Uhlumes bleke ogen waren wijd opengesperd. Ze waren droog en verblindend helder. Daar zijn gezicht uitdrukkingloos was, waren het zijn handen die spraken. Uit zijn vingertoppen spoot bloed. Het bloed was vreemd genoeg even rood als dat van mensen. Zijn hersens - wie kon het weten? Misschien spande hij zich in om in zichzelf deze wilde, statische, bloedende woede op te roepen omdat de mensheid dat van hem zou verwachten. Waar de druppels bloed neervielen, barstte de vloer. Het rood spetterde op zijn witte gewaad. Zijn ogen waren nu zo groot, dat zijn gelaat eindelijk een uitdrukking aannam: waanzin.
'Azhrarn heeft Simmu de stad gegeven, Azhrarn is Simmu's minnaar,' zei Narasen. 'Maar de Zwarte Kat betekent niets voor de Witte Hond. Zoek een manier, Heer Dood, een manier om onsterfelijken te vermoorden.'
De Dood hief zijn bloedende handen op en bedekte zijn ogen. Zijn mantel en zijn haar waaiden naar achter, wapperden, piekten - er was geen wind die dat kon veroorzaken. De Dood schreed zijn granieten paleis uit. Hij schreed over het land van de Binnenaarde met zijn handen voor zijn gezicht. Zijn bloed vlekte de kiezels.
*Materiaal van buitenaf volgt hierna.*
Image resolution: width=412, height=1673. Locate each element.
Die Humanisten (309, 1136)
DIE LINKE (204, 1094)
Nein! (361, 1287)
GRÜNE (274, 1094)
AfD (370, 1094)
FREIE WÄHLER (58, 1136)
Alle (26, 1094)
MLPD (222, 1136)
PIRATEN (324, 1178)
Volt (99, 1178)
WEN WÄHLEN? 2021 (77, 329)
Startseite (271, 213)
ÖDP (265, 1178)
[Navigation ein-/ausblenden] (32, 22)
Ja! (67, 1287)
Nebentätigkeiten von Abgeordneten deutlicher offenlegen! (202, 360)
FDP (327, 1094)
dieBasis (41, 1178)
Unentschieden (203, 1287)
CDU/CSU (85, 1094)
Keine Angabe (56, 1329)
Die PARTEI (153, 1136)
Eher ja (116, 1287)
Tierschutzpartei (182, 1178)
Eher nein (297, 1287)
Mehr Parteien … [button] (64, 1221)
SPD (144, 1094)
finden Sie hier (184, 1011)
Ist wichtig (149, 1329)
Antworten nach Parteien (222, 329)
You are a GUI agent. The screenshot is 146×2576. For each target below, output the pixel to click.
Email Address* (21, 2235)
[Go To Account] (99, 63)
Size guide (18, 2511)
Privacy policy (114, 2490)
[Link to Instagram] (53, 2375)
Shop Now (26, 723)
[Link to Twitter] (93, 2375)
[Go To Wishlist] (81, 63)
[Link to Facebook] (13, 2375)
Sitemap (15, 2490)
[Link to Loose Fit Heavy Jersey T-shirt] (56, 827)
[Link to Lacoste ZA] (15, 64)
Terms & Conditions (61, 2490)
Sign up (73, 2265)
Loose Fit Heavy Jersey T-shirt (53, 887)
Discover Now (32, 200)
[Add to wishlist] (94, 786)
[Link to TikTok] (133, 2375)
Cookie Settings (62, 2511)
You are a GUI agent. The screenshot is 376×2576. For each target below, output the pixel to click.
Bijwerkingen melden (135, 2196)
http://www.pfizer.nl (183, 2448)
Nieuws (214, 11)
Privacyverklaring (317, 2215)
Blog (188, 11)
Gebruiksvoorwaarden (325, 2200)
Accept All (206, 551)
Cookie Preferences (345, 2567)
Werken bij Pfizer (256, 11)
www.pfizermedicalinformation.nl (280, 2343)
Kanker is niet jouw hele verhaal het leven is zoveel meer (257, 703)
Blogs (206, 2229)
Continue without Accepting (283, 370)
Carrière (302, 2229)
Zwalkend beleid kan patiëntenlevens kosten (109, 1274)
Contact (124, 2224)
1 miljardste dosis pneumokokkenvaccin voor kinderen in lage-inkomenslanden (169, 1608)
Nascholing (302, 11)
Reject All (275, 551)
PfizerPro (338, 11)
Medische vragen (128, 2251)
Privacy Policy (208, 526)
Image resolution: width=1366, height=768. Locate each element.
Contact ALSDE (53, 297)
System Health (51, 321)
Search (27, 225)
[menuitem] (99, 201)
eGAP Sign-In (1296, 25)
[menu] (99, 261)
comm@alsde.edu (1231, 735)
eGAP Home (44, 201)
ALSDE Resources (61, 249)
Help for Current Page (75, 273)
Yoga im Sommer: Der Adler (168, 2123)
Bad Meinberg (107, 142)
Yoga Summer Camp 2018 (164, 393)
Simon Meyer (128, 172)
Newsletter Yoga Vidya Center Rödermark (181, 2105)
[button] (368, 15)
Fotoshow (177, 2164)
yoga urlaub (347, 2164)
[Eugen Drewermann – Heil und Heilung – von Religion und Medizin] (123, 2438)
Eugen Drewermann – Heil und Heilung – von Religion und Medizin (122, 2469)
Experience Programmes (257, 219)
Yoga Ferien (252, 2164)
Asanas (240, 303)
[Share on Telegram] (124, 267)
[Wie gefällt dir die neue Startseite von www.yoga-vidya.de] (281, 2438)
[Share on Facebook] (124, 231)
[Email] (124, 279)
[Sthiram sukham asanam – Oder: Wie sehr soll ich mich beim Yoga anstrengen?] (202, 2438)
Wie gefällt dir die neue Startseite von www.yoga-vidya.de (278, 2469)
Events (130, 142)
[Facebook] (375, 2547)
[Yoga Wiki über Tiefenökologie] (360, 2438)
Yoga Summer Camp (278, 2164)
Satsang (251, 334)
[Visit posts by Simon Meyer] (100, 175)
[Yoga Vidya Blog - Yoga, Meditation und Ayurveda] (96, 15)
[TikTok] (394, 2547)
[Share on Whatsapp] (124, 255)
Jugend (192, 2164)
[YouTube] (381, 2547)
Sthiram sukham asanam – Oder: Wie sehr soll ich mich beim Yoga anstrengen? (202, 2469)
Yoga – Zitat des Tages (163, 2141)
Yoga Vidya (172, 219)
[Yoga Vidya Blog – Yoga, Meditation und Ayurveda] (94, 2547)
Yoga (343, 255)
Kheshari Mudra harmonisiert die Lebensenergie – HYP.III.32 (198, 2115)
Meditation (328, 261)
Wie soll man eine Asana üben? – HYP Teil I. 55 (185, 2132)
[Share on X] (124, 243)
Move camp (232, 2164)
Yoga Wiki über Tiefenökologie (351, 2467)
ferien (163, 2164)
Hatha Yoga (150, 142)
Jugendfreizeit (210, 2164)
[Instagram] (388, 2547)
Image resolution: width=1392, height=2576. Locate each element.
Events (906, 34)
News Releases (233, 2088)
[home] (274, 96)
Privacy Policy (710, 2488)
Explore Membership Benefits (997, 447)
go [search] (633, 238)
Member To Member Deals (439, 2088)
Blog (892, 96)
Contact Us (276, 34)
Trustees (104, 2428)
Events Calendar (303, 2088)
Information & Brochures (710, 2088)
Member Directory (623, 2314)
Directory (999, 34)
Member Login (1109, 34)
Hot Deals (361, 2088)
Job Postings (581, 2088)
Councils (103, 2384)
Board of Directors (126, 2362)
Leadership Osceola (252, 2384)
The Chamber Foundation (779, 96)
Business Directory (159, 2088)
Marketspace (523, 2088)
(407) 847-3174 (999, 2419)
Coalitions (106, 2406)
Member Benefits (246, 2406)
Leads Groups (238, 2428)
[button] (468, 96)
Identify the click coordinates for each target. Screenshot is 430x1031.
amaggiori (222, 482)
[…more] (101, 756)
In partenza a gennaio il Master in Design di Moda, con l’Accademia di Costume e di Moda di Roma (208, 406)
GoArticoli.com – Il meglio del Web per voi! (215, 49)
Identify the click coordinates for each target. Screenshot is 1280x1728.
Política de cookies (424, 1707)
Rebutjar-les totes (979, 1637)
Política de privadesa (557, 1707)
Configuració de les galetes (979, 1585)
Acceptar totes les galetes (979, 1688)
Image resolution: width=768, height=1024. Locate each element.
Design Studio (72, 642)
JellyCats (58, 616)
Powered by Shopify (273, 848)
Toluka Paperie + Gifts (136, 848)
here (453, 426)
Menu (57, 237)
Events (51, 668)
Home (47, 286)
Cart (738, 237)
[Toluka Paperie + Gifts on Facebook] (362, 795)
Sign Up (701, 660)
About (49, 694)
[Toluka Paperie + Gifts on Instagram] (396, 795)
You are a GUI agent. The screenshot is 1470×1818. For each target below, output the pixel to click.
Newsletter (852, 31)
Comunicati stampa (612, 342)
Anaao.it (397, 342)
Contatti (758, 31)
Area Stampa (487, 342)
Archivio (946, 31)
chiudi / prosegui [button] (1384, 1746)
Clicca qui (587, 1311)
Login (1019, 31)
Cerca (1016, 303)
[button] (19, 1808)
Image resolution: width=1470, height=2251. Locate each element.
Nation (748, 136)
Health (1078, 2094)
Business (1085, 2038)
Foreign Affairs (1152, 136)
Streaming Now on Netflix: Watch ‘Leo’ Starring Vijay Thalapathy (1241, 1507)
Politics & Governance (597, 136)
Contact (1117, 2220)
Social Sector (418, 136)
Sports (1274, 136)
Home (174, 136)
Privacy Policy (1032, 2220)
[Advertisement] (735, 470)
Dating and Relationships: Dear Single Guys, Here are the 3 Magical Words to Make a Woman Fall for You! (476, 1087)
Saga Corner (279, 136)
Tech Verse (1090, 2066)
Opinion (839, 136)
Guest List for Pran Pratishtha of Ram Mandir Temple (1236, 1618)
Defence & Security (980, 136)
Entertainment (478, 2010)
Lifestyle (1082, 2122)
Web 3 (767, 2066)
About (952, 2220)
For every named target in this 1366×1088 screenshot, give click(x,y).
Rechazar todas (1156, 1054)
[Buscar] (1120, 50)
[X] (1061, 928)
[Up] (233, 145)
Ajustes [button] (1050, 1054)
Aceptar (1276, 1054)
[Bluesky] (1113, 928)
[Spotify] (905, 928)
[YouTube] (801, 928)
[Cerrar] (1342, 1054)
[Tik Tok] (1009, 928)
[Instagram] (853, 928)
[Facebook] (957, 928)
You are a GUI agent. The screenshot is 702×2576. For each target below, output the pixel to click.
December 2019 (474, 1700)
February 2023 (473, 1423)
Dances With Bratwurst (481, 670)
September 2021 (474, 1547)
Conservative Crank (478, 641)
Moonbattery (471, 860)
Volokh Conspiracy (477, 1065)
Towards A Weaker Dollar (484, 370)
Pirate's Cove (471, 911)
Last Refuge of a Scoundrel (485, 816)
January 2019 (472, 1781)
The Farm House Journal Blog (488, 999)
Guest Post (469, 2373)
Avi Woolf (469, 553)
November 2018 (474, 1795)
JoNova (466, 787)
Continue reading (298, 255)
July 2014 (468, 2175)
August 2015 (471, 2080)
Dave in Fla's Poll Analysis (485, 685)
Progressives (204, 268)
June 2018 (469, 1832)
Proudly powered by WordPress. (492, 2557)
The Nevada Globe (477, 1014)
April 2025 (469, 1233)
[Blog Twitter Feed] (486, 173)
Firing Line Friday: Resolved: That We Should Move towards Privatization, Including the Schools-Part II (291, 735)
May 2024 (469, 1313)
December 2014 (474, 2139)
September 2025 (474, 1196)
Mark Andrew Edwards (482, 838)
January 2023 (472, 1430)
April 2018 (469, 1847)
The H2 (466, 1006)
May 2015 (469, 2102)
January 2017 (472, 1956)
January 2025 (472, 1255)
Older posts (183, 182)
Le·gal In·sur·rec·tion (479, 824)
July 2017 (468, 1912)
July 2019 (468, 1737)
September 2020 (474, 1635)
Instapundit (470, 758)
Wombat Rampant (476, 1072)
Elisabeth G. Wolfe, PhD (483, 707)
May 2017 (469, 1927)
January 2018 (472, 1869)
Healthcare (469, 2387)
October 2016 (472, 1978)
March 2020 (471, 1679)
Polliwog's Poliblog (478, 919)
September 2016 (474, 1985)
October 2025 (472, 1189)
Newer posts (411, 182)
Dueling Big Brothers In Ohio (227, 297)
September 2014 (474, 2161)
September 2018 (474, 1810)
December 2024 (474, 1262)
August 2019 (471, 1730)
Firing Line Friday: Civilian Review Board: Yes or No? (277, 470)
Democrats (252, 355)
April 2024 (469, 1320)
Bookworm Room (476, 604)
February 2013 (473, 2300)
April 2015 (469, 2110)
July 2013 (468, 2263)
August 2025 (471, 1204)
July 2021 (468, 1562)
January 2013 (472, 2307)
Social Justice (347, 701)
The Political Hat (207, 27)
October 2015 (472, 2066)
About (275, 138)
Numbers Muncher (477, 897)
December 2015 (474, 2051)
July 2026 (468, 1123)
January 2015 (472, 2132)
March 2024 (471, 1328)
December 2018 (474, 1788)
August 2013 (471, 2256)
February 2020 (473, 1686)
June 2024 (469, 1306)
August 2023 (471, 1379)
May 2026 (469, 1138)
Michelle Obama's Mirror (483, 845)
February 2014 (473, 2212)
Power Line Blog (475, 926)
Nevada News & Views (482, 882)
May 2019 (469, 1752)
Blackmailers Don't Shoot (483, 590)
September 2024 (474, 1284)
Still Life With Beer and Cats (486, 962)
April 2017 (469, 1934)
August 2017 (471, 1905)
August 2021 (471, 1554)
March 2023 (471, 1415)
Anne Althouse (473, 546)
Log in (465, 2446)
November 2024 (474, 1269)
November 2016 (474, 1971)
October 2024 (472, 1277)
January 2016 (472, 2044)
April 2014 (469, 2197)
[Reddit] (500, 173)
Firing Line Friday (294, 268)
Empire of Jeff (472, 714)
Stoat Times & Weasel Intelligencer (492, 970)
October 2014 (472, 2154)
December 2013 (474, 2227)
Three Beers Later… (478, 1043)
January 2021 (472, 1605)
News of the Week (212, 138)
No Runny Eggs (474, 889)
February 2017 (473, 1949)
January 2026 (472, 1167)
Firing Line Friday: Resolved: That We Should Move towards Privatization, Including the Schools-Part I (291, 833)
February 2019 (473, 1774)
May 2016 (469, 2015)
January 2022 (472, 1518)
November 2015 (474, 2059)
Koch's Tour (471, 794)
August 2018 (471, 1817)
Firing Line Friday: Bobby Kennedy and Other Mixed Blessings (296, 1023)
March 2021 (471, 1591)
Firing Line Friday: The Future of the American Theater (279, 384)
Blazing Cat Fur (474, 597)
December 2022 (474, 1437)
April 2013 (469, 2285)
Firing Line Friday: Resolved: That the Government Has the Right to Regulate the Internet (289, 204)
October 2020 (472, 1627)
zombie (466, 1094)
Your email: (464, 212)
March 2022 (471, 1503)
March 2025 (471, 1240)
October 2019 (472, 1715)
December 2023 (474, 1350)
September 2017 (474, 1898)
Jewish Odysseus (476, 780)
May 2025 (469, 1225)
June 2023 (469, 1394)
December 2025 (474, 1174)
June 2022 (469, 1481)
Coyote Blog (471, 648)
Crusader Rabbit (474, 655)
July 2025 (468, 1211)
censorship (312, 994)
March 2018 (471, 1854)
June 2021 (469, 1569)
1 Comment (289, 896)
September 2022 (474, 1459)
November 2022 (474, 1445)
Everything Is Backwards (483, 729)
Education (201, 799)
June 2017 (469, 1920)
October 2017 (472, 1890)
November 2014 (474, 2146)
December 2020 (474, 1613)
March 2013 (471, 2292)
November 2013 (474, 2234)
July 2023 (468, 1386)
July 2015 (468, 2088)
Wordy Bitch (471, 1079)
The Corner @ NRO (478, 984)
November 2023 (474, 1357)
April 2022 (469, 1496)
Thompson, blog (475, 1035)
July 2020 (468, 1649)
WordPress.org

Wet bloed ontlook tot rode bloemen met een zwart hart, een zwarte stengel: papavers, de bloemen van de dood. Het bloed van de Dood bevlekte de stille witte wateren van de Binnenaarde. De wateren vatten vlam en brandden en zwarte rook vormde wolken in de blinde hemel.
In een ijzeren rotswand bevond zich een bodemloze kloof en hierin liep de Dood. Het bloed stroomde uit de mond van de kloof, tien beekjes. Geen geluid en geen beweging kwam uit de kloof. Alleen het bloed. Alleen het bloed van Uhlume, de Meester van de Dood, een van de Heren der Duisternis.